» Task item:
Nothing below is to be printed except the lines between the line holding "[Diminuir quantidade] (282, 320)" and the line holding "Contact us (104, 2166)", inclusive, each exactly as it appears.

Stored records
>>>>

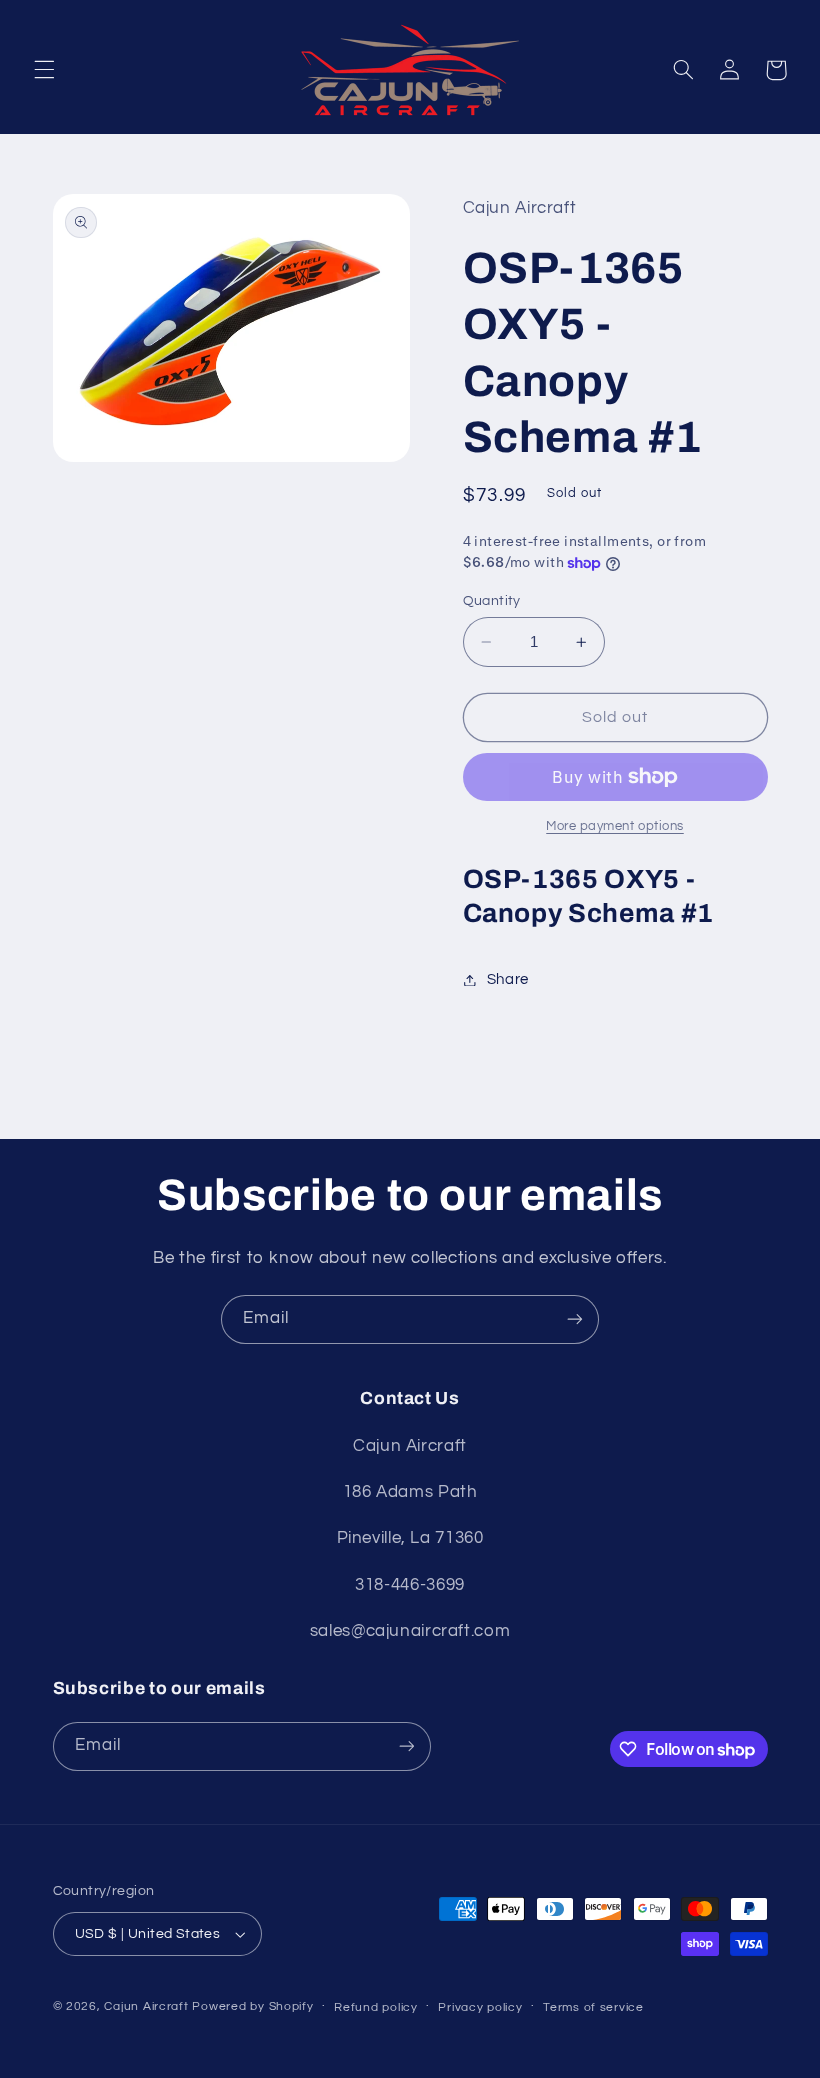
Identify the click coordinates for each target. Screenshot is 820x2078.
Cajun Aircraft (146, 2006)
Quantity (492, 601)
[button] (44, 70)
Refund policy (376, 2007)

<<<<
>>>>

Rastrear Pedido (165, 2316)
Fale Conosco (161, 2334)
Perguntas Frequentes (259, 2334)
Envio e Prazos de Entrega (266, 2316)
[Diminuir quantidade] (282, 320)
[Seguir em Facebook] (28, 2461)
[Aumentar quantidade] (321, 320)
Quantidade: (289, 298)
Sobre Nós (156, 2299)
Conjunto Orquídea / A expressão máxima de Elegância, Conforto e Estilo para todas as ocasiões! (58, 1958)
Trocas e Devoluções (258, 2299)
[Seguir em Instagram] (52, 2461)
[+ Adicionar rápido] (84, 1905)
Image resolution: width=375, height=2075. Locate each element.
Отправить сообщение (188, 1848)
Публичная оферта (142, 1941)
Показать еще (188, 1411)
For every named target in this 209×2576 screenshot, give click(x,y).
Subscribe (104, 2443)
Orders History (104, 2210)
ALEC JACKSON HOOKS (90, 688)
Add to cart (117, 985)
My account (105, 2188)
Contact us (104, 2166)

<<<<

» Answer space:
[Diminuir quantidade] (282, 320)
[Seguir em Facebook] (28, 2461)
[Aumentar quantidade] (321, 320)
Quantidade: (289, 298)
Sobre Nós (156, 2299)
Conjunto Orquídea / A expressão máxima de Elegância, Conforto e Estilo para todas as ocasiões! (58, 1958)
Trocas e Devoluções (258, 2299)
[Seguir em Instagram] (52, 2461)
[+ Adicionar rápido] (84, 1905)
Image resolution: width=375, height=2075. Locate each element.
Отправить сообщение (188, 1848)
Публичная оферта (142, 1941)
Показать еще (188, 1411)
For every named target in this 209×2576 screenshot, give click(x,y).
Subscribe (104, 2443)
Orders History (104, 2210)
ALEC JACKSON HOOKS (90, 688)
Add to cart (117, 985)
My account (105, 2188)
Contact us (104, 2166)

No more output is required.